> Exercise: Your answer must consist of exactly the lines below, starting with the line with "Task: Enable GPU rendering mode" and going on through the line with "Given: Click the Ø14 diameter dimension label", and nothing else.

[[ Records for processing open ]]

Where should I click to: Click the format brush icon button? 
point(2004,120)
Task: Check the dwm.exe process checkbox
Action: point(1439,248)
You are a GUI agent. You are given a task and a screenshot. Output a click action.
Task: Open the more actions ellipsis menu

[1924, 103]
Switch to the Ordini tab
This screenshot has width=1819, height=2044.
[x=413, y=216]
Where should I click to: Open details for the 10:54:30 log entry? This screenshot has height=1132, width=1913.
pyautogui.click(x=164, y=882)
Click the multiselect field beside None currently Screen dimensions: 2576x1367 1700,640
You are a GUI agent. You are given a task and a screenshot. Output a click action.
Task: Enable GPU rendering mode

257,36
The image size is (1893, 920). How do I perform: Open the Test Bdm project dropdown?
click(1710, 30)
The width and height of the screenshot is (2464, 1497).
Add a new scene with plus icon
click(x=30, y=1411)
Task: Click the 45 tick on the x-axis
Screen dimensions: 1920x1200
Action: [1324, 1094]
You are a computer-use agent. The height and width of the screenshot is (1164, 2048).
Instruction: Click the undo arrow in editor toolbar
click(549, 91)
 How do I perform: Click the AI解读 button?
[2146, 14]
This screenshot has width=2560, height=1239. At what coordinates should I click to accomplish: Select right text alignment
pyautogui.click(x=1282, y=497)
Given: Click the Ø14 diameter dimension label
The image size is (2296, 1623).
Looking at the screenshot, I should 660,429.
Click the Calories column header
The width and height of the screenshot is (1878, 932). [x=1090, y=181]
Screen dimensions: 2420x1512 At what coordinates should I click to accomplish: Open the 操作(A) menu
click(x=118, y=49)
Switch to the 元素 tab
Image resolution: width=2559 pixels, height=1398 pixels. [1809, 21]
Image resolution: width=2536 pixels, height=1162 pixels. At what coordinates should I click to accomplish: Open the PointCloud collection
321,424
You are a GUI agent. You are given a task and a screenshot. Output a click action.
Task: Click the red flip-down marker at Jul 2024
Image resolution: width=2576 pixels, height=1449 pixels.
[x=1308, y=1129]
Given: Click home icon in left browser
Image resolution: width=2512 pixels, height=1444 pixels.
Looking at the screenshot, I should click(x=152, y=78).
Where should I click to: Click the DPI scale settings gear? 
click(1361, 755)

[[ Records for processing closed ]]

> Task response:
Task: Enable GPU rendering mode

257,36
The image size is (1893, 920). How do I perform: Open the Test Bdm project dropdown?
click(1710, 30)
The width and height of the screenshot is (2464, 1497).
Add a new scene with plus icon
click(x=30, y=1411)
Task: Click the 45 tick on the x-axis
Screen dimensions: 1920x1200
Action: [1324, 1094]
You are a computer-use agent. The height and width of the screenshot is (1164, 2048).
Instruction: Click the undo arrow in editor toolbar
click(549, 91)
 How do I perform: Click the AI解读 button?
[2146, 14]
This screenshot has width=2560, height=1239. At what coordinates should I click to accomplish: Select right text alignment
pyautogui.click(x=1282, y=497)
Given: Click the Ø14 diameter dimension label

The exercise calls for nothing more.